At today’s session horns were added to “Magical Mystery Tour.” There was no written score, and the musicians spent some time twiddling their thumbs while Paul and George Martin tried to figure out what they were supposed to play. Eventually, trumpeter Elgar Howarth grew tired of waiting and wrote a score himself. Howarth did not receive a writing credit and thus lost out on a vast sum of money, but seems to have had a pretty good career nonetheless. Now 81, according to the All-Music Guide he “is one of the most conspicuous figures in modern English musical life, managing to maintain a multifaceted career as a conductor, composer, arranger, and instrumentalist.”
In addition to the brass, some glockenspiel was added, making this by my count the third Beatles song to feature glockenspiel (after “Being for the Benefit of Mr. Kite!” and “Only a Northern Song”). It’s a fun word to say, or to write: glockenspiel. But what does it mean?
Webster’s defines glockenspiel as “a percussion instrument consisting of a series of graduated metal bars tuned to the chromatic scale and played with two hammers” and notes its derivation from the German glocke and spiel.
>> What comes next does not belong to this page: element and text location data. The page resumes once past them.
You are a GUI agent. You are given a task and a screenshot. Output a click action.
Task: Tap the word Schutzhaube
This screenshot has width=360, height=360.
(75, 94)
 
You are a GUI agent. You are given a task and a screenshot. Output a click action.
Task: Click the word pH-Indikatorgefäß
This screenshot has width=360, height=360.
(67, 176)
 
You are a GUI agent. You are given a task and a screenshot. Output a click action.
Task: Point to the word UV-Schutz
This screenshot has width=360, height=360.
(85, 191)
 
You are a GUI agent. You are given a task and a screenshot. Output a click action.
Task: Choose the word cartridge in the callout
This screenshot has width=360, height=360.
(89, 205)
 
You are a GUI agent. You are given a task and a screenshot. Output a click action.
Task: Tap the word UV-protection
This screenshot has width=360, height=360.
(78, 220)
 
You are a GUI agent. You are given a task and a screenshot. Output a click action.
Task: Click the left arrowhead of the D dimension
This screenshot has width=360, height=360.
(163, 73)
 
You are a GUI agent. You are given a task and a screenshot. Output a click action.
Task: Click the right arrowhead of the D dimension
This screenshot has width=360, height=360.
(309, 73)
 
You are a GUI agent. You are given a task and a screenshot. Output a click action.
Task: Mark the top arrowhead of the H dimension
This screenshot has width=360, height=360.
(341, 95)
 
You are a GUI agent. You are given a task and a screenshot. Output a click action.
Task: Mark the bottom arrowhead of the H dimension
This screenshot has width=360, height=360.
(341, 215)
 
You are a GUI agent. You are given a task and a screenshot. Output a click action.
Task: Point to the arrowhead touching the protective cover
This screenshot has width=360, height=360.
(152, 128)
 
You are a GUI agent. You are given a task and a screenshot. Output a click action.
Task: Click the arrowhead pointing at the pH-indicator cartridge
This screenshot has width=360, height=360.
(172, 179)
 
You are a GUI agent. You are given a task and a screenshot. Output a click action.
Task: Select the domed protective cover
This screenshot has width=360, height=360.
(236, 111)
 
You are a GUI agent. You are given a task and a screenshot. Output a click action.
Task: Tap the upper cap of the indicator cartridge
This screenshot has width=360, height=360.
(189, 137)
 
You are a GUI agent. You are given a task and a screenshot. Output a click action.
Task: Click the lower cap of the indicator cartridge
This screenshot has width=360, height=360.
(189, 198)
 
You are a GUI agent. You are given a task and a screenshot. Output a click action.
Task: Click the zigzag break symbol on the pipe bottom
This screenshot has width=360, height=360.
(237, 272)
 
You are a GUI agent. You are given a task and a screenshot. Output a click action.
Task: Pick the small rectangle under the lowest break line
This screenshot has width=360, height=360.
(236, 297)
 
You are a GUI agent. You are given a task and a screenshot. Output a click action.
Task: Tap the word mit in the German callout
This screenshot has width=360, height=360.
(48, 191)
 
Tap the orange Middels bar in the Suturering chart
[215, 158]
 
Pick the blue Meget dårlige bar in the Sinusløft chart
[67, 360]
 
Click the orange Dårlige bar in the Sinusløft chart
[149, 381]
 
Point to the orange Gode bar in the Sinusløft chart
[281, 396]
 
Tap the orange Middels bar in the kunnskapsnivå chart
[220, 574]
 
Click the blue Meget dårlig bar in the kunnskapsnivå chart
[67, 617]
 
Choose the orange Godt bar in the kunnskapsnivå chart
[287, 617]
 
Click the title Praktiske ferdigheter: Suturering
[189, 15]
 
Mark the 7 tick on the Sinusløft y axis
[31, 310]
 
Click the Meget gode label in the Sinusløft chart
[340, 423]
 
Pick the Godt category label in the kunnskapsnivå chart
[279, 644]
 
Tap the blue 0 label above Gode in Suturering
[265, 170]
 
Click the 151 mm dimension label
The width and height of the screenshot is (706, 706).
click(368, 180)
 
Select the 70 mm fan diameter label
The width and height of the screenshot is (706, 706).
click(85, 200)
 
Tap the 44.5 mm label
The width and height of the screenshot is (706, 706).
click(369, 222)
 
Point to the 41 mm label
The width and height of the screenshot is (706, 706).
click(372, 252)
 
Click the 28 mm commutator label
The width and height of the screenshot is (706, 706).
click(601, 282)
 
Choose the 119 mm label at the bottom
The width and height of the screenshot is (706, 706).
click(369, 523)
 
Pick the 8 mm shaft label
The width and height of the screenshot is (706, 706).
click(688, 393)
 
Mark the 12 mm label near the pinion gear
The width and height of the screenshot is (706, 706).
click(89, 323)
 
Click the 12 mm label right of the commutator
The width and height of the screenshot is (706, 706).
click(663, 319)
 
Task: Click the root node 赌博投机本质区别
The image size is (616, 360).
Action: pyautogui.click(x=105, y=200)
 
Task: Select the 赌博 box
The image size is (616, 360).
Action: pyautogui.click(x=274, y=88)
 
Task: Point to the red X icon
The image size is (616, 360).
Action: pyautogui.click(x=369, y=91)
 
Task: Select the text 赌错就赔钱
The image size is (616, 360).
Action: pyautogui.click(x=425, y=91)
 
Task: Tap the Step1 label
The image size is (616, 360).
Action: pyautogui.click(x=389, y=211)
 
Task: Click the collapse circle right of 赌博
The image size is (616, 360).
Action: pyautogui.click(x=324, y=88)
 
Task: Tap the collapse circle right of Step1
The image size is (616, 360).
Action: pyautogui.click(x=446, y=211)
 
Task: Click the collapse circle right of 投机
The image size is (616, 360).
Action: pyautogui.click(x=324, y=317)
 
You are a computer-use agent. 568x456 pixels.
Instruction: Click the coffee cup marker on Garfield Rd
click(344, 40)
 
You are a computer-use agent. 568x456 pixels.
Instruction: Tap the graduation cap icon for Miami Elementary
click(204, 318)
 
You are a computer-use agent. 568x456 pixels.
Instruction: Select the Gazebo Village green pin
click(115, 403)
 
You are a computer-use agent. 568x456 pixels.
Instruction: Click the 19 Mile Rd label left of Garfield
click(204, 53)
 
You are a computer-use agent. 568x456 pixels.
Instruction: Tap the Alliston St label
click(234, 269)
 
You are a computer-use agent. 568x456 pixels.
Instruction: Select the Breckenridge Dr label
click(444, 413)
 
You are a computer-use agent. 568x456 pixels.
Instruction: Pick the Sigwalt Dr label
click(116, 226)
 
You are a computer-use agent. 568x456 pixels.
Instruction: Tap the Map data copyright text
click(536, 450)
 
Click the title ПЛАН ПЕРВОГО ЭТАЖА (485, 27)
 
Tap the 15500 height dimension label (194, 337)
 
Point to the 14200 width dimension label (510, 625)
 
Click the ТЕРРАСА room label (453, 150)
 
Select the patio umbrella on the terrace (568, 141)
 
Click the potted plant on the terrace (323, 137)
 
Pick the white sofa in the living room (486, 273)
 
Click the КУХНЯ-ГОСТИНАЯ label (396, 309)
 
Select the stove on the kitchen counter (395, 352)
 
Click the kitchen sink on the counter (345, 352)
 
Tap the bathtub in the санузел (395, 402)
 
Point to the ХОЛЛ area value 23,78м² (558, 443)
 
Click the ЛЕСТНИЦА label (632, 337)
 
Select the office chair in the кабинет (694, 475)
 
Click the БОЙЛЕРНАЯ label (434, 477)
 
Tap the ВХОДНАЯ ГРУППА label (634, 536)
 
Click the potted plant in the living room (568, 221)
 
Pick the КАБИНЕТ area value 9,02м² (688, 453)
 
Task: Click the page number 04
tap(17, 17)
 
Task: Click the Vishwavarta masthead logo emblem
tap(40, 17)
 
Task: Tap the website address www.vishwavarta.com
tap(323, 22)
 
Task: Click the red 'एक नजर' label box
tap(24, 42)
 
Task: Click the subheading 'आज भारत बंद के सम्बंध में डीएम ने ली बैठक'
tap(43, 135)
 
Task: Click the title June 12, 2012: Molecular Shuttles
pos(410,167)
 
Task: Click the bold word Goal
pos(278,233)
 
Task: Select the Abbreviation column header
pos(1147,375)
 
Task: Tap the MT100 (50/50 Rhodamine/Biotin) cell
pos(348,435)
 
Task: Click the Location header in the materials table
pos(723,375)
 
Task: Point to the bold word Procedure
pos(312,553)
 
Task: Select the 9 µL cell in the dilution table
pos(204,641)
The meaning of “glocke” — bell — is pretty straightforward, but “spiel” can mean play, set, or game. Then there’s the way we use the word in English today — to talk fast or at length — which I believe comes from the yiddish “shpil.” So in a sense a glockenspiel could be a “talking bell,” though I don’t think it’s often thought of that way.
And this spiraling tangent is now officially out of control — that’s when happens when it’s a slow news day in Pepperland. Let’s call it a day early and go to the beach.
I had a glockenspiel once but it is just an outpatient procedure to have it removed.